Do all babies look alike?


And if not, why don’t they have any privacy rights with regard to their photographs?

Here is the illustration provided by the BBC on its home page for a report on the decision to approve fertility procedures that take genetic material from three different people:

Not a three-parent baby, but they are expected to look similar to this one.
Not a three-person baby, but manufacturers promise they will look similar to this model.

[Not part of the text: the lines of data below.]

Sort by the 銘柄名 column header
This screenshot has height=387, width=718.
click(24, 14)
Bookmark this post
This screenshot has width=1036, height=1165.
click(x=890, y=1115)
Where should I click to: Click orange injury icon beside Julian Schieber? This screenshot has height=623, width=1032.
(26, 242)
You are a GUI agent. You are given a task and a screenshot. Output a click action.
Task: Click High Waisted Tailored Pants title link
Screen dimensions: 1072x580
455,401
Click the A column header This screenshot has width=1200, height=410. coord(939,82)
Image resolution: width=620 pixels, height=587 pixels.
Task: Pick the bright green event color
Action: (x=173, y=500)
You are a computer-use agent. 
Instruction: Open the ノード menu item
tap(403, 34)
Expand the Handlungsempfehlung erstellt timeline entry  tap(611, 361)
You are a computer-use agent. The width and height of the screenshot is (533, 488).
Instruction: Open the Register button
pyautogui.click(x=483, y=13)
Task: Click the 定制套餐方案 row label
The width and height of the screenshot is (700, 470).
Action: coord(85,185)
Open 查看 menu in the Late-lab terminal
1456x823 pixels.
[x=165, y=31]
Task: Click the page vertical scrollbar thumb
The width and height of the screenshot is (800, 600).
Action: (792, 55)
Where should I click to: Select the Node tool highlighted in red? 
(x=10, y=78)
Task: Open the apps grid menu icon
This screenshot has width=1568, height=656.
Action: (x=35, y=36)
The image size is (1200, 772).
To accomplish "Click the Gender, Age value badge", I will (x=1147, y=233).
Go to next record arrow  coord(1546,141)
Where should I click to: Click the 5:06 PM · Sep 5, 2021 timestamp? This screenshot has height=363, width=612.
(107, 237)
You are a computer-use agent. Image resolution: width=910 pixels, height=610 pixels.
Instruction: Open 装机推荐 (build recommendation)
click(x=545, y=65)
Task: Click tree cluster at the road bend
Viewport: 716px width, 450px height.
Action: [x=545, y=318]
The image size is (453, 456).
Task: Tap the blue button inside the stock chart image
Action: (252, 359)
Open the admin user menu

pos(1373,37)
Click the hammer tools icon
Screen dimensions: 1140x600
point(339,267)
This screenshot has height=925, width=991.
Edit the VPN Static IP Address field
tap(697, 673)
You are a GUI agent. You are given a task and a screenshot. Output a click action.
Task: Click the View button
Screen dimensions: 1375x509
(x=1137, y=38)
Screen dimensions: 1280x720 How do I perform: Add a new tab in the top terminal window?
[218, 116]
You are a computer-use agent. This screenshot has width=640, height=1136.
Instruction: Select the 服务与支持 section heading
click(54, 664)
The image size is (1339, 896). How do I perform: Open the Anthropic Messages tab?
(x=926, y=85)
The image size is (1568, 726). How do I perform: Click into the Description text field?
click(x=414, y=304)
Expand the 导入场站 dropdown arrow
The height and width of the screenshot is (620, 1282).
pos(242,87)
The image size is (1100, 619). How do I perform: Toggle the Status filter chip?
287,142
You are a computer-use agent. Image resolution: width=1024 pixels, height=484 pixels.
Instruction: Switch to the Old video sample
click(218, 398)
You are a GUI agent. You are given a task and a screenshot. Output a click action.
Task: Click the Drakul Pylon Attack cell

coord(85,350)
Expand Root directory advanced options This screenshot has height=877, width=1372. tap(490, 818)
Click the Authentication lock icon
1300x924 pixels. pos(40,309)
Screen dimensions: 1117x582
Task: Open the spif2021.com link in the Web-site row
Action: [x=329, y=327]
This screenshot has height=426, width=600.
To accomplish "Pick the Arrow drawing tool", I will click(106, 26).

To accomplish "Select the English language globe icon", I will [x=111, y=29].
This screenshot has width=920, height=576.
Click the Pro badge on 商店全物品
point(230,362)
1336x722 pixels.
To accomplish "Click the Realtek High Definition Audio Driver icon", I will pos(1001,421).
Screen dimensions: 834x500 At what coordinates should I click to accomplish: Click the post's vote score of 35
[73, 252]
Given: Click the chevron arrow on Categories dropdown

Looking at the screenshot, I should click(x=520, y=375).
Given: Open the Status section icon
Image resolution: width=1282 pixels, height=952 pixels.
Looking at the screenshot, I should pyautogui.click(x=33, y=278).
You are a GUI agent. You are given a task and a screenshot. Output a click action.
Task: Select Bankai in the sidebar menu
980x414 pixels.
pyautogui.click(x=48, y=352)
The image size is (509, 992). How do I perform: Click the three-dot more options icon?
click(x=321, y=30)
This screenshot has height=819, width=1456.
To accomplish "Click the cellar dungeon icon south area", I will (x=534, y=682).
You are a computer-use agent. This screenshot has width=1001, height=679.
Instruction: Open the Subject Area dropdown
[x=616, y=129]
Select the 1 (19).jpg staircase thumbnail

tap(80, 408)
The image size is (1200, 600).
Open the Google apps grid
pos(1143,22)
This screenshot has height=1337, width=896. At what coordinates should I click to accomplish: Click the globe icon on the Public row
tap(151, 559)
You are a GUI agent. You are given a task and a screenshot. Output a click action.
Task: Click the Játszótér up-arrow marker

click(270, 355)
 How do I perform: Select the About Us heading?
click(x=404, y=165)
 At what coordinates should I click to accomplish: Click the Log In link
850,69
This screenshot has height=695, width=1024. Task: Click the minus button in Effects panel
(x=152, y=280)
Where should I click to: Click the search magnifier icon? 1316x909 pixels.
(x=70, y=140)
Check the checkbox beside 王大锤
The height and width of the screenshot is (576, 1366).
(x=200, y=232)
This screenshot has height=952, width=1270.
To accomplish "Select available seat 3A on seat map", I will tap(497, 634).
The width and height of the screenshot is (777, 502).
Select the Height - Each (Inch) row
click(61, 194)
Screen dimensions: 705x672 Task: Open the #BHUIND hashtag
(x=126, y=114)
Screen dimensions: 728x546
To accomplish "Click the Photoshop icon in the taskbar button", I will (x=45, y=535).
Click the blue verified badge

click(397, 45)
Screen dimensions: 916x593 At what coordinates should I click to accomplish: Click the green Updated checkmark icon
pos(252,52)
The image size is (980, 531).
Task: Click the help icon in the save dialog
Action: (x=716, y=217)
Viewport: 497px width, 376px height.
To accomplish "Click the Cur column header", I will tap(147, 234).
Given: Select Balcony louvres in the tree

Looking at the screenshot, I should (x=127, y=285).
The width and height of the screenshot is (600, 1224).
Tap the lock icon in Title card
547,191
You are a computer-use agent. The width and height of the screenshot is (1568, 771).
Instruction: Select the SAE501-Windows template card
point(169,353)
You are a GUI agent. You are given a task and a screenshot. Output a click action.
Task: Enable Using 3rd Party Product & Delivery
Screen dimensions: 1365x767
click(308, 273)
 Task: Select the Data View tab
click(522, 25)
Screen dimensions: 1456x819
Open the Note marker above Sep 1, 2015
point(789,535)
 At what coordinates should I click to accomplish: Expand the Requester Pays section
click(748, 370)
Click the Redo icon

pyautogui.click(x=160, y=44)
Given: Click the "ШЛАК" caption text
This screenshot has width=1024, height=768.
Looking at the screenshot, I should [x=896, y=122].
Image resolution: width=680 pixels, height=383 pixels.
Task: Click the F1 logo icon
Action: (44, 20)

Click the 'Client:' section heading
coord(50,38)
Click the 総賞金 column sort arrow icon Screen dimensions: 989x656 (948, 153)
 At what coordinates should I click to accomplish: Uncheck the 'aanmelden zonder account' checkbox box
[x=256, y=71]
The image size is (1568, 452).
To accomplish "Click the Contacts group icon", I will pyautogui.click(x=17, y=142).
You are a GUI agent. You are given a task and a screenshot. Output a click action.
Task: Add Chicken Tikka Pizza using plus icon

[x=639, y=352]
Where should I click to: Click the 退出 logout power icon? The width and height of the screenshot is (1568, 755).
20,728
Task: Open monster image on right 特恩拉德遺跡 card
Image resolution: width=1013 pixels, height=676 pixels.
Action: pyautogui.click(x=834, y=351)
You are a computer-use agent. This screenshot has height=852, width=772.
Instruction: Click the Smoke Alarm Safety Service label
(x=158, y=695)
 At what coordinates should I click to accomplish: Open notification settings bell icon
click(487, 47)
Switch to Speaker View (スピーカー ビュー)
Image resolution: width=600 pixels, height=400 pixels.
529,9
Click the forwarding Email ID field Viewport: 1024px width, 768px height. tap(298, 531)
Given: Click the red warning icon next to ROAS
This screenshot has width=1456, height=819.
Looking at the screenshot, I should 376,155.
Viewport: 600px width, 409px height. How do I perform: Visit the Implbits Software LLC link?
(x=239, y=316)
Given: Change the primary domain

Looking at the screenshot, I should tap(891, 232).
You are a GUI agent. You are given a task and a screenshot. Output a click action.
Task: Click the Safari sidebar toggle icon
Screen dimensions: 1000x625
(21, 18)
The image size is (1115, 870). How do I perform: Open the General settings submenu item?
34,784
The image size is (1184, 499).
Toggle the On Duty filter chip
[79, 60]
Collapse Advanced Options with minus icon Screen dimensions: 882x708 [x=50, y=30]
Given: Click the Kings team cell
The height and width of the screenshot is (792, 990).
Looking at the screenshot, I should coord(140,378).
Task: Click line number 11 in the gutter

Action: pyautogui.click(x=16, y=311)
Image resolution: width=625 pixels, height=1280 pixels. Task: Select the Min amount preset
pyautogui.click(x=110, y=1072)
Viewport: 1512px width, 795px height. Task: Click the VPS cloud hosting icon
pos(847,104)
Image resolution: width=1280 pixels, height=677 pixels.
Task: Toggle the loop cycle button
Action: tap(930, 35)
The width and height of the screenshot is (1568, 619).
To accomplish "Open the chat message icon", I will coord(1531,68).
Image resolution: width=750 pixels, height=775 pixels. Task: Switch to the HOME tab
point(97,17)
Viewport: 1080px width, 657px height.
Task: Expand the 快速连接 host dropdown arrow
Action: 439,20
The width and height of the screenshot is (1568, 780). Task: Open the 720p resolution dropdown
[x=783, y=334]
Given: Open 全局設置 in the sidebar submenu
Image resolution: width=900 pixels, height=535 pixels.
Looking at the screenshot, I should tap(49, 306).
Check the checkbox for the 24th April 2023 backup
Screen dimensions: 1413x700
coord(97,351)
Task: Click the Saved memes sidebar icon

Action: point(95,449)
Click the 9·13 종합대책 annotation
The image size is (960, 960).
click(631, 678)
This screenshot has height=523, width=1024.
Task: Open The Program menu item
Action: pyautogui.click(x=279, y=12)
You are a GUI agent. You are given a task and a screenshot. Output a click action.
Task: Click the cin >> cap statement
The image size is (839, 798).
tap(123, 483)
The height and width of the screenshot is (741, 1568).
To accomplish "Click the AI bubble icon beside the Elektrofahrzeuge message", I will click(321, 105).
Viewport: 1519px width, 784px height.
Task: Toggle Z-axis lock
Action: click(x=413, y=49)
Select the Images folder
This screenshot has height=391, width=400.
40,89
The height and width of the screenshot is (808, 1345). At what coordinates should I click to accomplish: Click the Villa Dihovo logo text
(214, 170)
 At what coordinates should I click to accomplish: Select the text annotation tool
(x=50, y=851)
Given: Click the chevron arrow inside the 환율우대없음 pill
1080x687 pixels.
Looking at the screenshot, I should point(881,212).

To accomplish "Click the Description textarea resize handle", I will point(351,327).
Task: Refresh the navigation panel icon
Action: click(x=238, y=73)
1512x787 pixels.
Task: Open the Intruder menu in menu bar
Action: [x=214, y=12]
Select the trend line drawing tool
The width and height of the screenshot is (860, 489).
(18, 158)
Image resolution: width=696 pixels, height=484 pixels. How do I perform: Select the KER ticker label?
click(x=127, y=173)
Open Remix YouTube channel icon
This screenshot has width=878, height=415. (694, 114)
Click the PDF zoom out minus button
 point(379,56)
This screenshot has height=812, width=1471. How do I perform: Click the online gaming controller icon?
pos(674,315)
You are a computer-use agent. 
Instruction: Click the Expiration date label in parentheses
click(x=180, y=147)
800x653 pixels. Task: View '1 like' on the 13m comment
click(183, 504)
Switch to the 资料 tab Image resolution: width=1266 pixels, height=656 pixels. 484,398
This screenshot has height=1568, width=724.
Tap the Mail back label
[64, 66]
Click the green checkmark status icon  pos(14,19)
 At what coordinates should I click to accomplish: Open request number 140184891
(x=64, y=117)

One wonders what purpose this photograph serves. Are there readers who see the headline and think, “Wait, babies, I’ve heard of them. Can’t quite remember what they look like…” In what sense is this an illustration of the article? It’s not even a newborn infant. They might as well have shown a 90-year-old lady, because making three-person babies inevitably leads to the eventual creation of three-person 90-year-olds. It might be even more relevant to show an elderly person, because that’s the goal: the purpose of the procedure is to improve the health and longevity of the humans so conceived.

They could have used their stock photograph of weirdly lighted lab technicians pipetting something into a test tube instead.

I’m wondering, who is this baby who is standing in for a “three-person baby”? I’m used to seeing children have their features blurred out in news photos. But, of course, this one was presumably a “volunteer” model. One baby can stand in for all babies. (As long as it’s white, of course.)